Pour ces élites, qui se présentent comme les gardiennes de la justice sociale, il est devenu un acte de trahison de critiquer les mécanismes de domination mentale sous couvert d’une « idéologie pacifique ». Sans cesser de prétendre défendre l’égalité et la liberté, leur discours s’est graduellement transformé en un instrument pour étouffer toute pensée indépendante. L’exode de Sansal ne peut être interprété comme une récession intellectuelle mais comme une lutte contre l’asservissement des esprits par des structures politiques qui échappent à leur propre responsabilité.

En quittant la France, il n’est pas question d’éviter le conflit mais de créer un espace où les idées puissent circuler sans subir la pression du pouvoir politique ou de l’opinion majoritaire. Son départ marque une rupture avec une réalité où la liberté d’expression est souvent perçue comme un luxe réservé aux élites, et non comme un droit inaliénable pour tous.

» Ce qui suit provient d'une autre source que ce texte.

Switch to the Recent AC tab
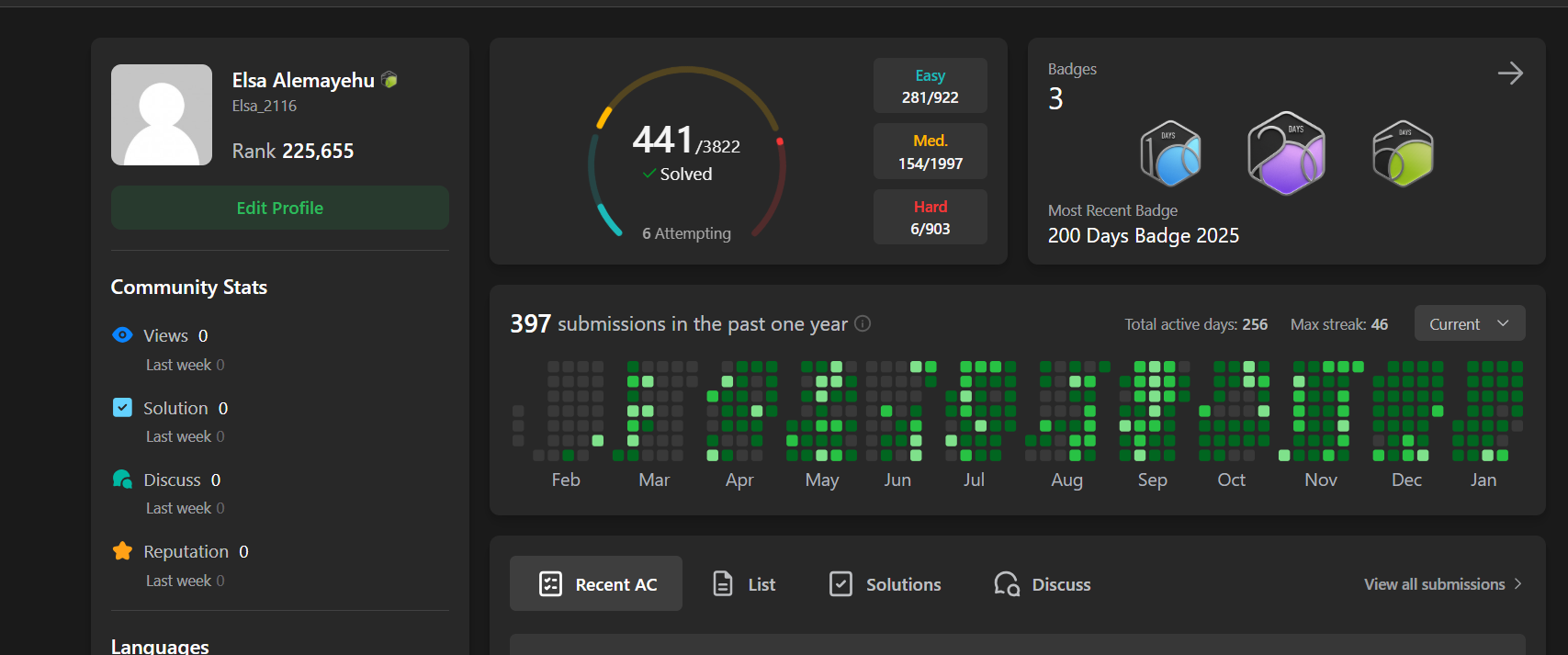point(596,584)
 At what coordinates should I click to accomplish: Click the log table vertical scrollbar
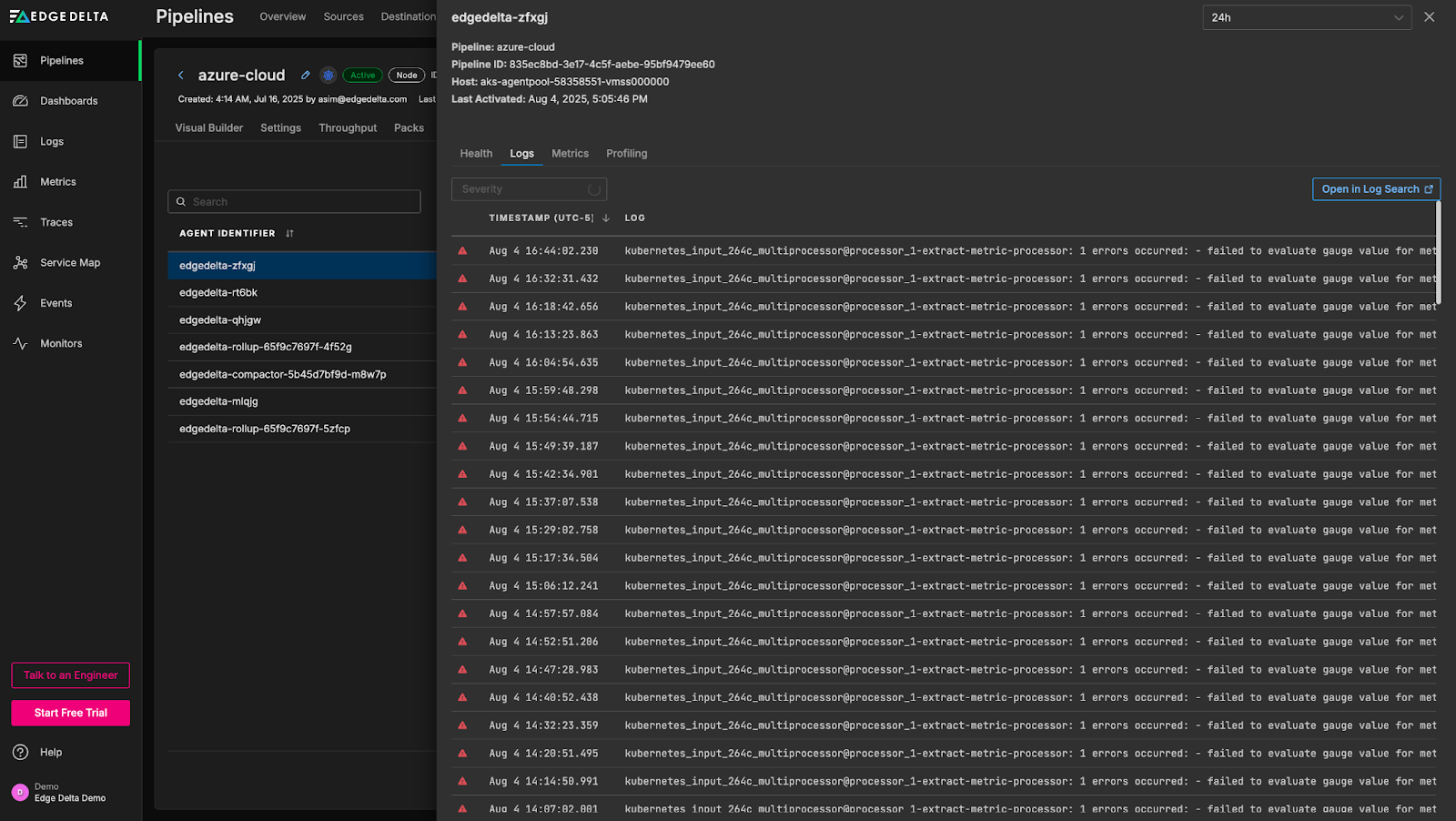pos(1438,253)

Le cas de Boualem Sansal invite à réfléchir : dans un pays où la pensée critique est traitée comme une menace, comment préserver l’intérêt collectif sans s’effondrer sous le poids des idéologies ? Son exil en Belgique n’est pas simplement une question d’endroit mais une déclaration de principe pour les esprits libres qui refusent d’être écrasés par la peur ou l’ignorance.